Assignment
Using the records that follow, reproduce exactly the lines starting at the line containing "Screen dimensions: 1946x991" and ending at the line containing "The image size is (2559, 1224).". Include both end lines and no pictures.

(Given information Opens)

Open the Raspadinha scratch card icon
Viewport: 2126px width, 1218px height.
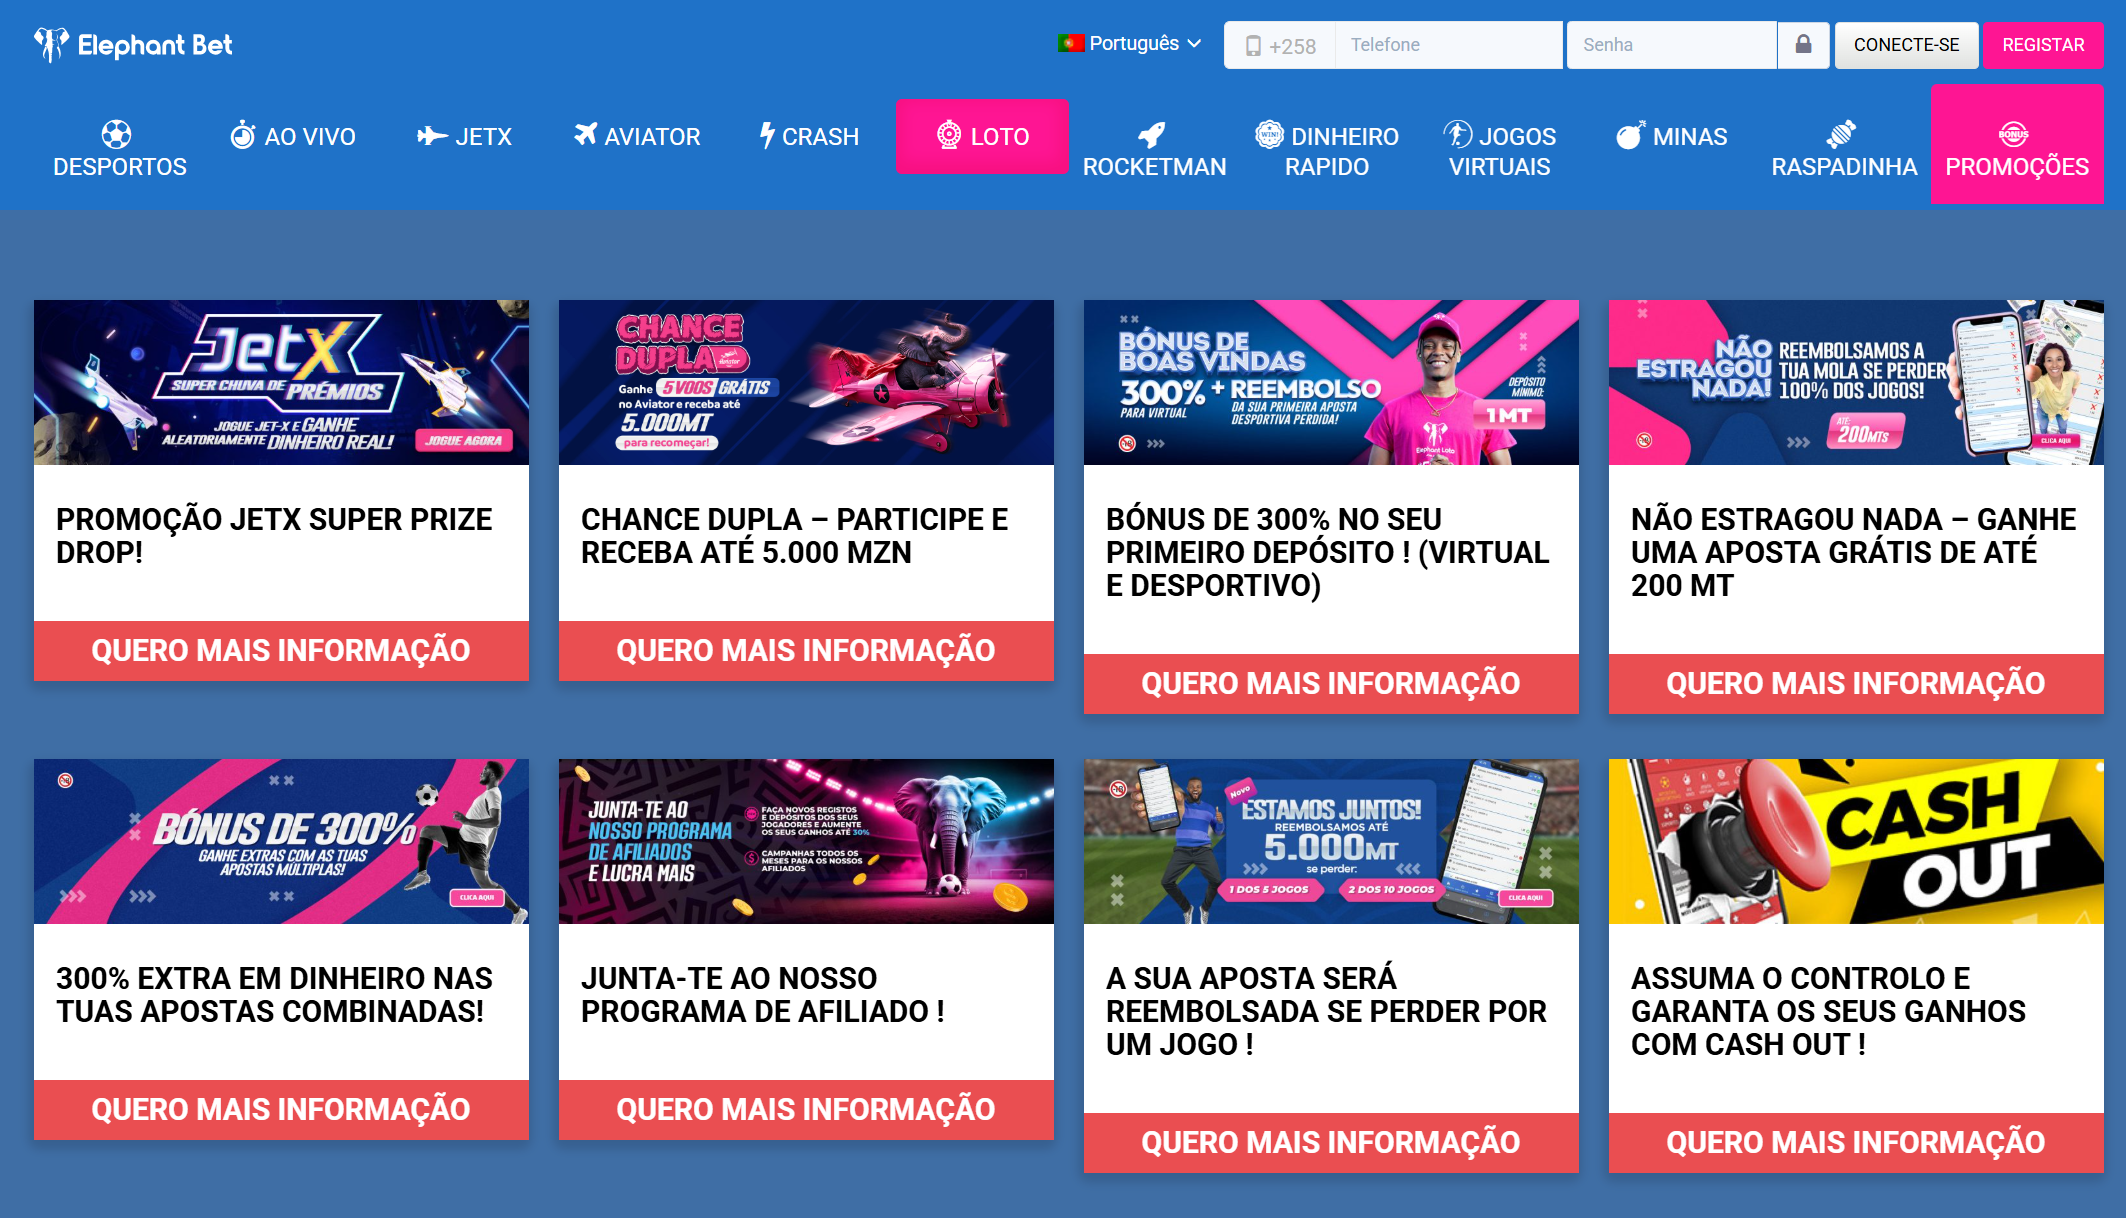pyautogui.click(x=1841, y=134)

(Given information Closes)
(Given information Opens)

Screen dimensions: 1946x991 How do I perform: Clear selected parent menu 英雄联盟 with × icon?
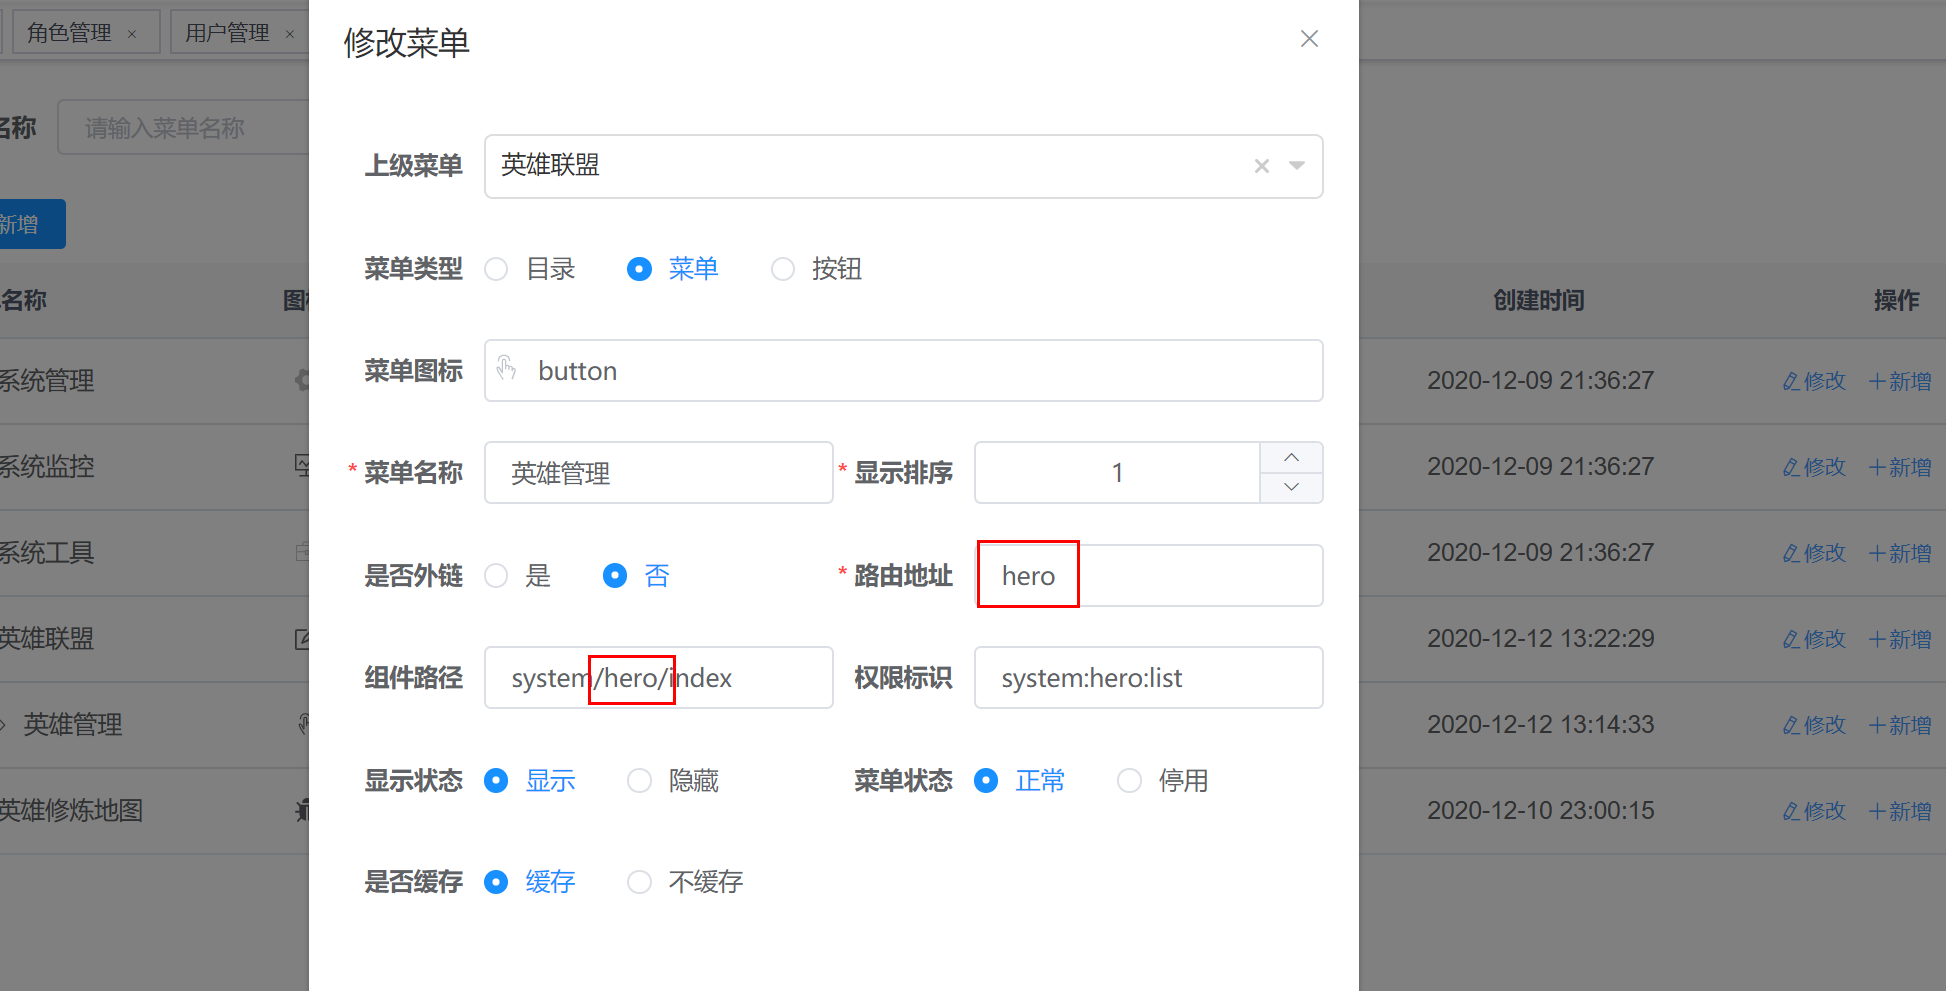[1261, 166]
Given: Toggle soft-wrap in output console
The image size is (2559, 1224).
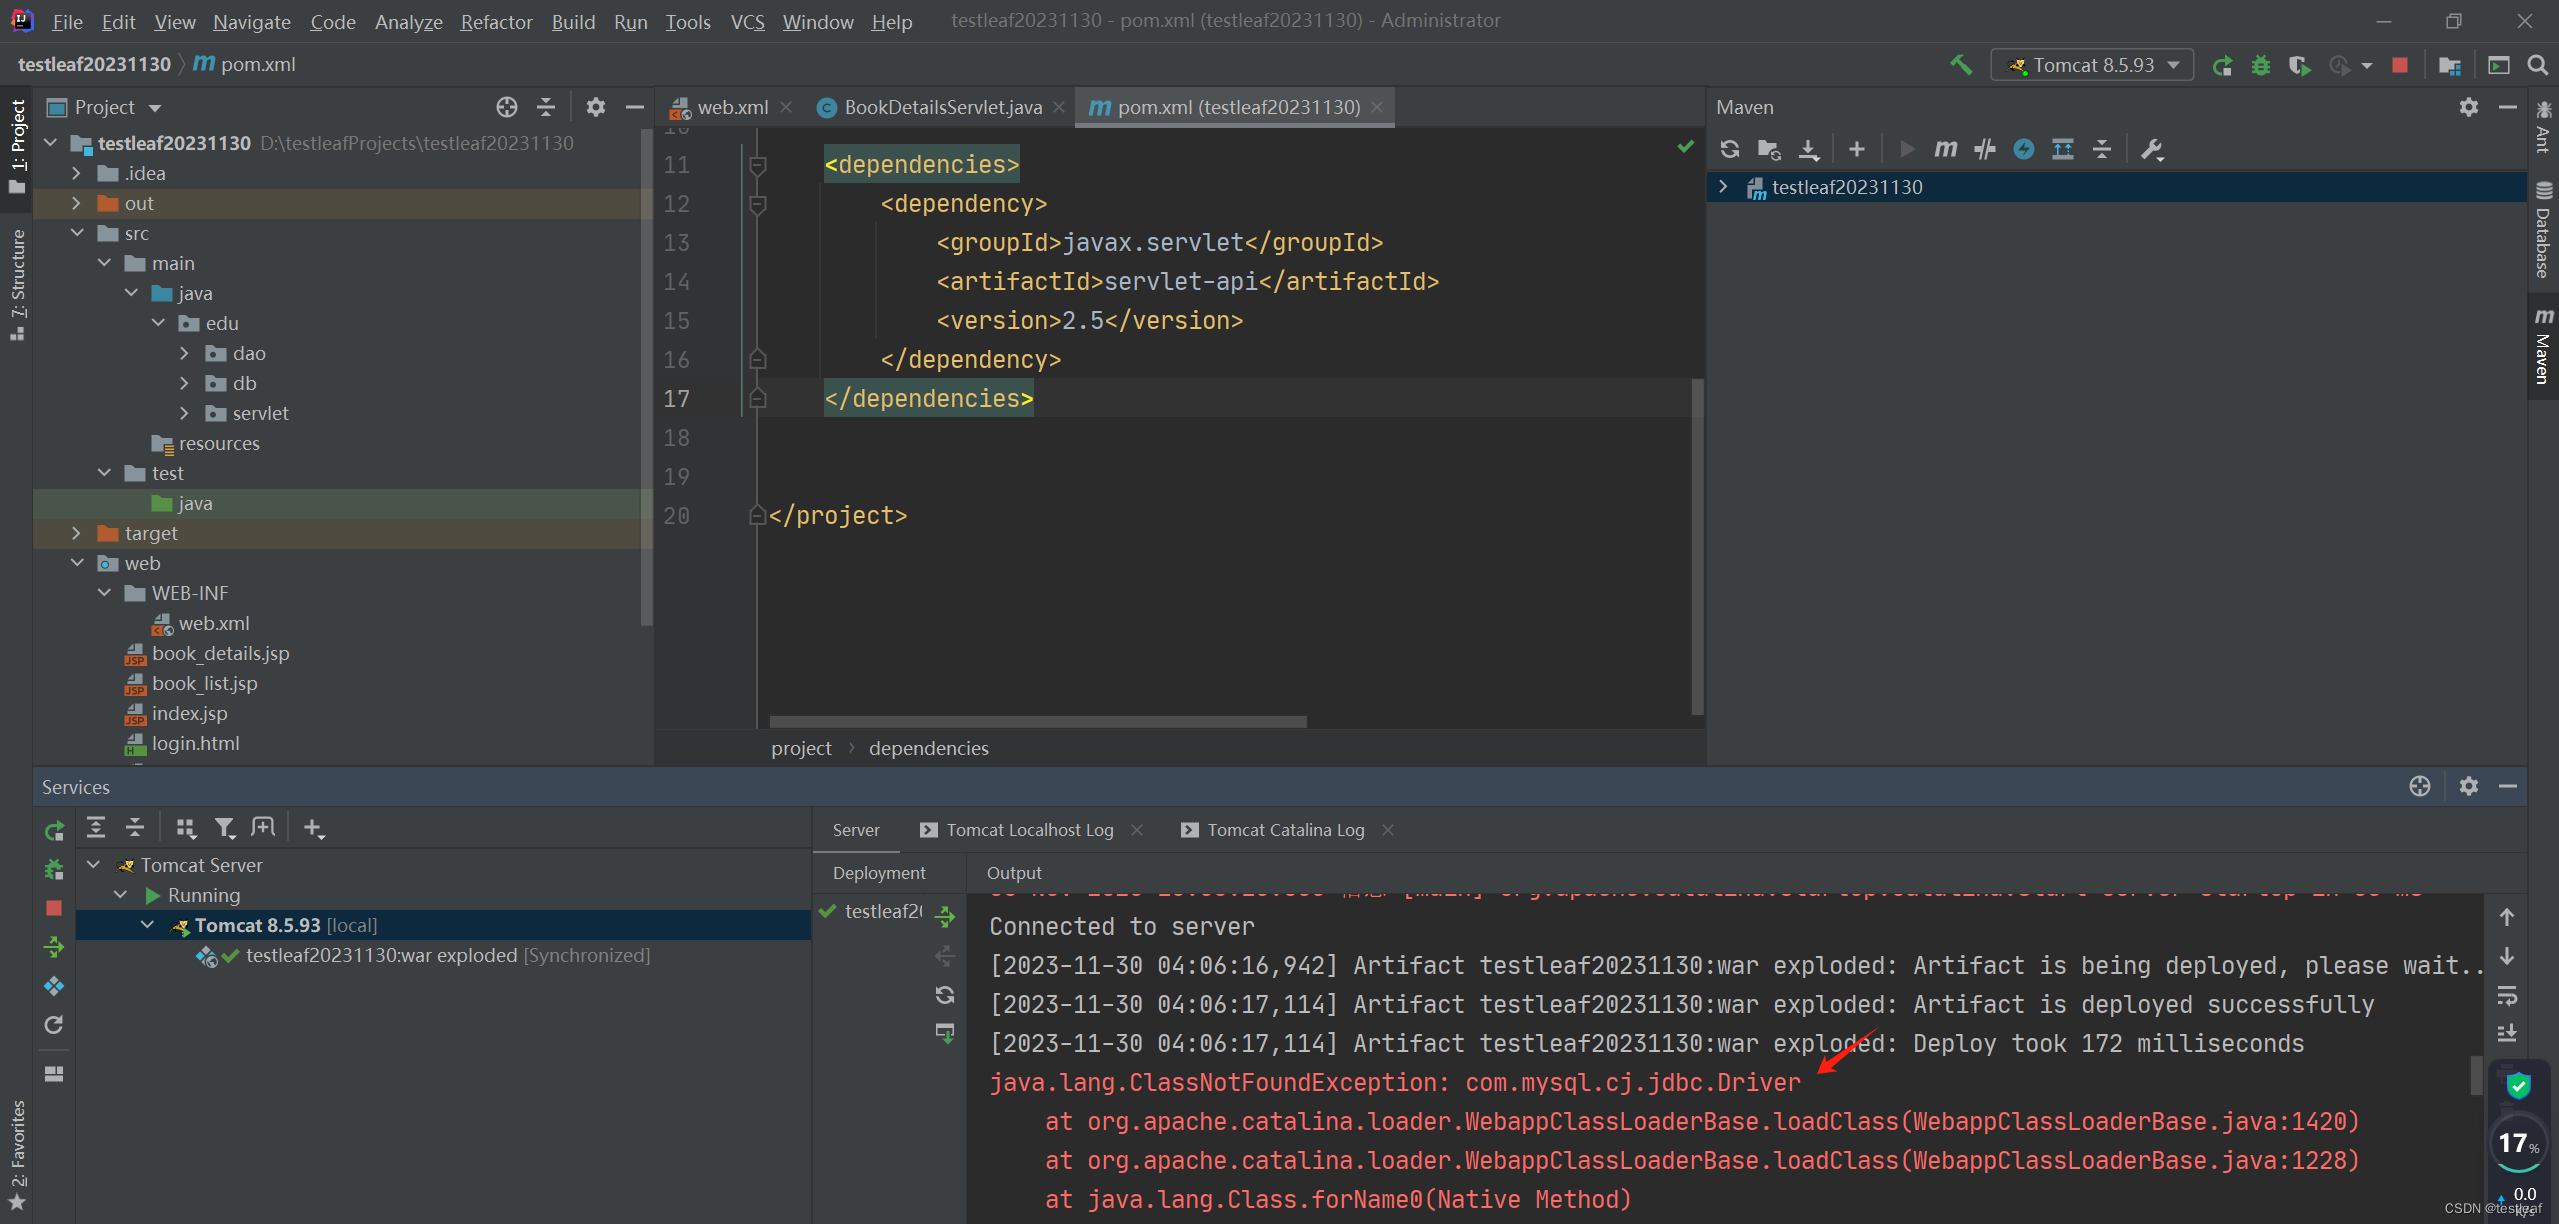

(Given information Closes)

Task output
Screen dimensions: 1946x991 How do I perform: Clear selected parent menu 英雄联盟 with × icon?
[1261, 166]
Given: Toggle soft-wrap in output console
The image size is (2559, 1224).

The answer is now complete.